Where did the name "Scales" originate from?

I went to high school with a lot of people with the surname “Scales.” Why would this word end up as someone’s surname? I’m assuming it’s English in origin because the word scales is an English word. It has three meanings. 1. The scales on a fish. 2. A measuring scale (as in the scale of justice.) 3. Musical scales (as in, a B-flat major scale.) It doesn’t seem like any of these things would logically find their way into someone’s surname.

I wonder if there’s ever been a Major in the military with that name. He would have to be addressed as “Major Scales.” With all the people with that name, there has to be someone.
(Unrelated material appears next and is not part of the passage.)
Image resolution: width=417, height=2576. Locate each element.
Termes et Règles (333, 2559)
It’s an English word now, but it has origins elsewhere, so there’s no particular reason why the name need be English in origin.

There’s an Italian surname Scala, which goes back quite a long time. The family crest bears a ladder - which I think is the meaning of the root word for scale (as in measuring - ladders are graduated at intervals - but also as in climbing - scale a wall)

It might be derived from Latin, although right now I can’t find my Latin dictionary, urgh.

FWIW, there’s the percussionist Steven Scales, who put the “tom” in the Tom Tom Club. Being a percussionist, he probably never had to practice any scales…

The Oxford Dictionary of English Surnames lists two possibilities: (1) [dweller by the] huts or sheds (Old Norse skáli > Middle English scale or scole); (2) ultimately the French place-name Escalles, which is in Normandy and lo and behold also comes from Old Norse skáli, ultimately from an Indo-European root *(s)keu- meaning “to cover, to enclose.” Incidentally, *keu- (no “s”) gives us “house,” I gather.

I don’t see why it couldn’t be a corruption of the ladder / school word, or a particularly squamous ancestor, but the above is what the authorities say.